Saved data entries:

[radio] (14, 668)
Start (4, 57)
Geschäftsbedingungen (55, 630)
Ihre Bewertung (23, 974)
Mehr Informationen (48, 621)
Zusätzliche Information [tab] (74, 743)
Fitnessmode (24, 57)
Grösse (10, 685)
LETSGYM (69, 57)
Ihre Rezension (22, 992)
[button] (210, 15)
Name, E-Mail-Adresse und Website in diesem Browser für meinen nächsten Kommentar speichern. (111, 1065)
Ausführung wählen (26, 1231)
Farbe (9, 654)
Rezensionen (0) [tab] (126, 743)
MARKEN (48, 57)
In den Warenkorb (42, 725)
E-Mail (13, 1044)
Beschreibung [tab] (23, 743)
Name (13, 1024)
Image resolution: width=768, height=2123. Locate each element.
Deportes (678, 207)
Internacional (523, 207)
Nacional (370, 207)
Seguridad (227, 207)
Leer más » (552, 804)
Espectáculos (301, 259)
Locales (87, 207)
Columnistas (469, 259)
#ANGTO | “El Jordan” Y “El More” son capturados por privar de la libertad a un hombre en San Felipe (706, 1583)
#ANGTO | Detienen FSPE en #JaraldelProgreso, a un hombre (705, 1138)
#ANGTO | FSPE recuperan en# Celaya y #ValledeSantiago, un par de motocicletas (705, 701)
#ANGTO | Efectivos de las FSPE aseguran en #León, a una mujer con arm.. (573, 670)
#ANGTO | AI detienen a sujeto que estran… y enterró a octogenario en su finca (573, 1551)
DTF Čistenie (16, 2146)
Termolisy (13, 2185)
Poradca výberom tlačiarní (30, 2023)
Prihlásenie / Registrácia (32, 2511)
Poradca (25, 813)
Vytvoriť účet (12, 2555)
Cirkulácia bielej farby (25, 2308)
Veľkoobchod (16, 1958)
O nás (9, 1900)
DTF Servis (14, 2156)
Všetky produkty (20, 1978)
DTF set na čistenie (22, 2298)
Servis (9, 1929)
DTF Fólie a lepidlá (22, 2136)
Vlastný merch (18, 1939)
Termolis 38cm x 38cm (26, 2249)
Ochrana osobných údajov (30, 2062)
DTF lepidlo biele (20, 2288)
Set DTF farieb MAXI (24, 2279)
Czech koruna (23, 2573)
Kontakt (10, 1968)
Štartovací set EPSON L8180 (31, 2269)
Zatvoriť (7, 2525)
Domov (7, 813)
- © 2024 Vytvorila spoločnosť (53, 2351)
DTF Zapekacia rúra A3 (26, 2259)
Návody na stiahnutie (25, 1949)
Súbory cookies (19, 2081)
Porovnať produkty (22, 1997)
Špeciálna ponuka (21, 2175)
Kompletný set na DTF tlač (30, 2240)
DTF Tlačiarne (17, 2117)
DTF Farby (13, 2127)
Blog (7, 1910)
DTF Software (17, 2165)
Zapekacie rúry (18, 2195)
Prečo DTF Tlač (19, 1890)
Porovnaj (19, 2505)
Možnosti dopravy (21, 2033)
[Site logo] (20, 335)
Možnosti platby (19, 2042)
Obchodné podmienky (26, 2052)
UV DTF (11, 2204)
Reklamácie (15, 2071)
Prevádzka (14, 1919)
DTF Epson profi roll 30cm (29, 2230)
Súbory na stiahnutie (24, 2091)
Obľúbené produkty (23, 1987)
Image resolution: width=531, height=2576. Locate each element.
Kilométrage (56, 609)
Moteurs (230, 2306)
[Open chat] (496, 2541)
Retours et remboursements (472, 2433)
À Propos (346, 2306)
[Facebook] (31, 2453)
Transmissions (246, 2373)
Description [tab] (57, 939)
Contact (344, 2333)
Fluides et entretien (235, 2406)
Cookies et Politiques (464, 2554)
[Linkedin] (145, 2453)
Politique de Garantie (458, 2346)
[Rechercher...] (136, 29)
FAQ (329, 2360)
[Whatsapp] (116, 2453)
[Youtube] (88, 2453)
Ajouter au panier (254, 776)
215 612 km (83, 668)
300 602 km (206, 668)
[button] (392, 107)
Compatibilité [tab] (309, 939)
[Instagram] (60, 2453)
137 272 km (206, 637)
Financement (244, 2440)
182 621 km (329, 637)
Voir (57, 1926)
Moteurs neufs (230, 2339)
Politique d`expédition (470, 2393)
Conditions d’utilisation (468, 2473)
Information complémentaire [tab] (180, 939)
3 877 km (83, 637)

▸ What this task involves
In the records above, collect each line with "FSPE".

▸ Answer section
#ANGTO | Detienen FSPE en #JaraldelProgreso, a un hombre (705, 1138)
#ANGTO | FSPE recuperan en# Celaya y #ValledeSantiago, un par de motocicletas (705, 701)
#ANGTO | Efectivos de las FSPE aseguran en #León, a una mujer con arm.. (573, 670)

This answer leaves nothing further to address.